[MATERIAL FOR THE TASK]
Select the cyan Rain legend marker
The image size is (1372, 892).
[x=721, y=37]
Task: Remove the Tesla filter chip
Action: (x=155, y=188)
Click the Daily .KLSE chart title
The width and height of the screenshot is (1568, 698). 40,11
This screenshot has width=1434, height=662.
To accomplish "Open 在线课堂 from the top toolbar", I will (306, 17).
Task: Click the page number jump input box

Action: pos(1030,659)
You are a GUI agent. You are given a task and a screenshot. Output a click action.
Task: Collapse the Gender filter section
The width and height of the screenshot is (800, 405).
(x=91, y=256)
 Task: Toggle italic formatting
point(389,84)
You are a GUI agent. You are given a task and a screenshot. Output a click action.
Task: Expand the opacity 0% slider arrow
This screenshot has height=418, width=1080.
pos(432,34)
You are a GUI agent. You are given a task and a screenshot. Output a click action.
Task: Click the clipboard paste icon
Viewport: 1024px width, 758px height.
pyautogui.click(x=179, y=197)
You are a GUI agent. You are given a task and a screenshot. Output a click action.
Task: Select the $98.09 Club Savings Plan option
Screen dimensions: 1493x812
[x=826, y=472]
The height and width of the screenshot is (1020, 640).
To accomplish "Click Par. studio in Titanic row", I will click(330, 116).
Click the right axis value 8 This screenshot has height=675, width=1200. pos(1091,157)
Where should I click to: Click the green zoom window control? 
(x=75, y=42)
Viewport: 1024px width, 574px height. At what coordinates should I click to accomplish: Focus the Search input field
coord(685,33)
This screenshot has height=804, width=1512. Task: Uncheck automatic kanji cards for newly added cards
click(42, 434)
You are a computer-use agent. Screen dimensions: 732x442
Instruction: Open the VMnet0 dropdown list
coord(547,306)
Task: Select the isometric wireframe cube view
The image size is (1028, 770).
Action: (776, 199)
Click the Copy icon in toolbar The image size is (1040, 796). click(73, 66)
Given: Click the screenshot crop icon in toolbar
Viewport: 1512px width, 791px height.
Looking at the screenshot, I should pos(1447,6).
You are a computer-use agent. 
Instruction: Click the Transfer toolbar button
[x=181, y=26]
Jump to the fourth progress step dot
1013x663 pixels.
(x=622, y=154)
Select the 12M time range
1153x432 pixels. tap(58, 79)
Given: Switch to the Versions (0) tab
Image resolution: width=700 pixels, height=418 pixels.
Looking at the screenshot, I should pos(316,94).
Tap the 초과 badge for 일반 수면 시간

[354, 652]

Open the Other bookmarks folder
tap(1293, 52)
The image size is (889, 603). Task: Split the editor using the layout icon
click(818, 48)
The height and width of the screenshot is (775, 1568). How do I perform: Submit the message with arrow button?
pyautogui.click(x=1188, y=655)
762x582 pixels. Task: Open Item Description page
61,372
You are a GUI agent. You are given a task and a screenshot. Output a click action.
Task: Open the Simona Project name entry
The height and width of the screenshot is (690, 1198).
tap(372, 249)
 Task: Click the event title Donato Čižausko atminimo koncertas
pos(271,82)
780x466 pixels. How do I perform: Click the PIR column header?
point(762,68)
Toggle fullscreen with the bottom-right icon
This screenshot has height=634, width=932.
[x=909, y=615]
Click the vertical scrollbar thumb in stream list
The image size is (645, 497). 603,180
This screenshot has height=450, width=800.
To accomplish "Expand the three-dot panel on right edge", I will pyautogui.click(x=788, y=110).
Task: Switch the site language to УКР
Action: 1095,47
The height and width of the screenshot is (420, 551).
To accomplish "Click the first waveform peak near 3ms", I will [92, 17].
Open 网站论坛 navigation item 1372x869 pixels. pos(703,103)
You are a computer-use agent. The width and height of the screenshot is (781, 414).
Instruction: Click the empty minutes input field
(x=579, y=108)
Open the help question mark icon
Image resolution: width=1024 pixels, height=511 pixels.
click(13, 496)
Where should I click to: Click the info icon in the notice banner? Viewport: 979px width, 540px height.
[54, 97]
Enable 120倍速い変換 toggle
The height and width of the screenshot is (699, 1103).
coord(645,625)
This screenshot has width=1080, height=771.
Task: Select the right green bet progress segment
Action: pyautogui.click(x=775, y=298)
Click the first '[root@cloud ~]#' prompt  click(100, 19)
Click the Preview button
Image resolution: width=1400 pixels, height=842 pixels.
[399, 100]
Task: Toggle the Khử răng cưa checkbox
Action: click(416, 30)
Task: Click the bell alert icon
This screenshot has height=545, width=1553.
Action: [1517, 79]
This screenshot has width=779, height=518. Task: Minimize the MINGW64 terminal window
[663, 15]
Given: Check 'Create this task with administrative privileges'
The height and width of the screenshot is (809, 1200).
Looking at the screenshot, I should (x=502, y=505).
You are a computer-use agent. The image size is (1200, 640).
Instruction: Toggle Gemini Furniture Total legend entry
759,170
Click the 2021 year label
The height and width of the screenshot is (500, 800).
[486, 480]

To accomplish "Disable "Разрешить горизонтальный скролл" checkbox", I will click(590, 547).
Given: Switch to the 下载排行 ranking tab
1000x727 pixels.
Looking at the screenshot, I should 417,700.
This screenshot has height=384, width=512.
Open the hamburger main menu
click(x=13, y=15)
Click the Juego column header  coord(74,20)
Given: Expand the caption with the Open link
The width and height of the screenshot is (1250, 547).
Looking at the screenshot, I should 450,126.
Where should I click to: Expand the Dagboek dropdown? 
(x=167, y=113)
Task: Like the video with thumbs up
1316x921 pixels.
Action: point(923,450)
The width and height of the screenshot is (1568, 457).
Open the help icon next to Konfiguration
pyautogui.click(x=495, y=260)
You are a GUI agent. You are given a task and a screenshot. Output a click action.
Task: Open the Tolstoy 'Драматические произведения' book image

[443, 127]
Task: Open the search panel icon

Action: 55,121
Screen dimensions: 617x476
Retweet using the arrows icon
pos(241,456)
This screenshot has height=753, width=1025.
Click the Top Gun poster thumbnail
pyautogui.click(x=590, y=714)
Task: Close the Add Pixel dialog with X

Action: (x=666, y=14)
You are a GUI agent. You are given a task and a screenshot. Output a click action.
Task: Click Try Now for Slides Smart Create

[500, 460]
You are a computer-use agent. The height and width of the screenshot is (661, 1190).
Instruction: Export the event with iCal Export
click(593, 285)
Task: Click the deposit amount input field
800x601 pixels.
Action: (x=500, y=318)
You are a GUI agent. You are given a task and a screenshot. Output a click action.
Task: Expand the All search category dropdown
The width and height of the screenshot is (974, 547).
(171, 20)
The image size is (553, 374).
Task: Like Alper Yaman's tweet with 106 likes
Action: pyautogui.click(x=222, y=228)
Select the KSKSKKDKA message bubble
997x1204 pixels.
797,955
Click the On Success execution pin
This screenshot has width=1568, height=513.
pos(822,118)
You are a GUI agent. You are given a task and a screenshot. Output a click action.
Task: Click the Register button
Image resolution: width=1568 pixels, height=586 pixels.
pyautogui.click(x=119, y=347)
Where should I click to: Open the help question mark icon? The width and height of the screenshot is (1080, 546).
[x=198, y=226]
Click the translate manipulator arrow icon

[GOAL OF THE EXERCISE]
Transcribe each entry precisely, missing none.

[RESPONSE AREA]
Select the cyan Rain legend marker
The image size is (1372, 892).
[x=721, y=37]
Task: Remove the Tesla filter chip
Action: (x=155, y=188)
Click the Daily .KLSE chart title
The width and height of the screenshot is (1568, 698). 40,11
This screenshot has width=1434, height=662.
To accomplish "Open 在线课堂 from the top toolbar", I will (306, 17).
Task: Click the page number jump input box

Action: pos(1030,659)
You are a GUI agent. You are given a task and a screenshot. Output a click action.
Task: Collapse the Gender filter section
The width and height of the screenshot is (800, 405).
(x=91, y=256)
 Task: Toggle italic formatting
point(389,84)
You are a GUI agent. You are given a task and a screenshot. Output a click action.
Task: Expand the opacity 0% slider arrow
This screenshot has height=418, width=1080.
pos(432,34)
You are a GUI agent. You are given a task and a screenshot. Output a click action.
Task: Click the clipboard paste icon
Viewport: 1024px width, 758px height.
pyautogui.click(x=179, y=197)
You are a GUI agent. You are given a task and a screenshot. Output a click action.
Task: Select the $98.09 Club Savings Plan option
Screen dimensions: 1493x812
[x=826, y=472]
The height and width of the screenshot is (1020, 640).
To accomplish "Click Par. studio in Titanic row", I will click(330, 116).
Click the right axis value 8 This screenshot has height=675, width=1200. pos(1091,157)
Where should I click to: Click the green zoom window control? 
(x=75, y=42)
Viewport: 1024px width, 574px height. At what coordinates should I click to accomplish: Focus the Search input field
coord(685,33)
This screenshot has height=804, width=1512. Task: Uncheck automatic kanji cards for newly added cards
click(42, 434)
You are a computer-use agent. Screen dimensions: 732x442
Instruction: Open the VMnet0 dropdown list
coord(547,306)
Task: Select the isometric wireframe cube view
The image size is (1028, 770).
Action: (776, 199)
Click the Copy icon in toolbar The image size is (1040, 796). click(73, 66)
Given: Click the screenshot crop icon in toolbar
Viewport: 1512px width, 791px height.
Looking at the screenshot, I should pos(1447,6).
You are a computer-use agent. 
Instruction: Click the Transfer toolbar button
[x=181, y=26]
Jump to the fourth progress step dot
1013x663 pixels.
(x=622, y=154)
Select the 12M time range
1153x432 pixels. tap(58, 79)
Given: Switch to the Versions (0) tab
Image resolution: width=700 pixels, height=418 pixels.
Looking at the screenshot, I should pos(316,94).
Tap the 초과 badge for 일반 수면 시간

[354, 652]

Open the Other bookmarks folder
tap(1293, 52)
The image size is (889, 603). Task: Split the editor using the layout icon
click(818, 48)
The height and width of the screenshot is (775, 1568). How do I perform: Submit the message with arrow button?
pyautogui.click(x=1188, y=655)
762x582 pixels. Task: Open Item Description page
61,372
You are a GUI agent. You are given a task and a screenshot. Output a click action.
Task: Open the Simona Project name entry
The height and width of the screenshot is (690, 1198).
tap(372, 249)
 Task: Click the event title Donato Čižausko atminimo koncertas
pos(271,82)
780x466 pixels. How do I perform: Click the PIR column header?
point(762,68)
Toggle fullscreen with the bottom-right icon
This screenshot has height=634, width=932.
[x=909, y=615]
Click the vertical scrollbar thumb in stream list
The image size is (645, 497). 603,180
This screenshot has height=450, width=800.
To accomplish "Expand the three-dot panel on right edge", I will pyautogui.click(x=788, y=110).
Task: Switch the site language to УКР
Action: 1095,47
The height and width of the screenshot is (420, 551).
To accomplish "Click the first waveform peak near 3ms", I will [92, 17].
Open 网站论坛 navigation item 1372x869 pixels. pos(703,103)
You are a computer-use agent. The width and height of the screenshot is (781, 414).
Instruction: Click the empty minutes input field
(x=579, y=108)
Open the help question mark icon
Image resolution: width=1024 pixels, height=511 pixels.
click(13, 496)
Where should I click to: Click the info icon in the notice banner? Viewport: 979px width, 540px height.
[54, 97]
Enable 120倍速い変換 toggle
The height and width of the screenshot is (699, 1103).
coord(645,625)
This screenshot has width=1080, height=771.
Task: Select the right green bet progress segment
Action: pyautogui.click(x=775, y=298)
Click the first '[root@cloud ~]#' prompt  click(100, 19)
Click the Preview button
Image resolution: width=1400 pixels, height=842 pixels.
[399, 100]
Task: Toggle the Khử răng cưa checkbox
Action: click(416, 30)
Task: Click the bell alert icon
This screenshot has height=545, width=1553.
Action: [1517, 79]
This screenshot has width=779, height=518. Task: Minimize the MINGW64 terminal window
[663, 15]
Given: Check 'Create this task with administrative privileges'
The height and width of the screenshot is (809, 1200).
Looking at the screenshot, I should (x=502, y=505).
You are a computer-use agent. The image size is (1200, 640).
Instruction: Toggle Gemini Furniture Total legend entry
759,170
Click the 2021 year label
The height and width of the screenshot is (500, 800).
[486, 480]

To accomplish "Disable "Разрешить горизонтальный скролл" checkbox", I will click(590, 547).
Given: Switch to the 下载排行 ranking tab
1000x727 pixels.
Looking at the screenshot, I should 417,700.
This screenshot has height=384, width=512.
Open the hamburger main menu
click(x=13, y=15)
Click the Juego column header  coord(74,20)
Given: Expand the caption with the Open link
The width and height of the screenshot is (1250, 547).
Looking at the screenshot, I should 450,126.
Where should I click to: Expand the Dagboek dropdown? 
(x=167, y=113)
Task: Like the video with thumbs up
1316x921 pixels.
Action: point(923,450)
The width and height of the screenshot is (1568, 457).
Open the help icon next to Konfiguration
pyautogui.click(x=495, y=260)
You are a GUI agent. You are given a task and a screenshot. Output a click action.
Task: Open the Tolstoy 'Драматические произведения' book image

[443, 127]
Task: Open the search panel icon

Action: 55,121
Screen dimensions: 617x476
Retweet using the arrows icon
pos(241,456)
This screenshot has height=753, width=1025.
Click the Top Gun poster thumbnail
pyautogui.click(x=590, y=714)
Task: Close the Add Pixel dialog with X

Action: (x=666, y=14)
You are a GUI agent. You are given a task and a screenshot. Output a click action.
Task: Click Try Now for Slides Smart Create

[500, 460]
You are a computer-use agent. The height and width of the screenshot is (661, 1190).
Instruction: Export the event with iCal Export
click(593, 285)
Task: Click the deposit amount input field
800x601 pixels.
Action: (x=500, y=318)
You are a GUI agent. You are given a task and a screenshot. Output a click action.
Task: Expand the All search category dropdown
The width and height of the screenshot is (974, 547).
(171, 20)
The image size is (553, 374).
Task: Like Alper Yaman's tweet with 106 likes
Action: pyautogui.click(x=222, y=228)
Select the KSKSKKDKA message bubble
997x1204 pixels.
797,955
Click the On Success execution pin
This screenshot has width=1568, height=513.
pos(822,118)
You are a GUI agent. You are given a task and a screenshot. Output a click action.
Task: Click the Register button
Image resolution: width=1568 pixels, height=586 pixels.
pyautogui.click(x=119, y=347)
Where should I click to: Open the help question mark icon? The width and height of the screenshot is (1080, 546).
[x=198, y=226]
Click the translate manipulator arrow icon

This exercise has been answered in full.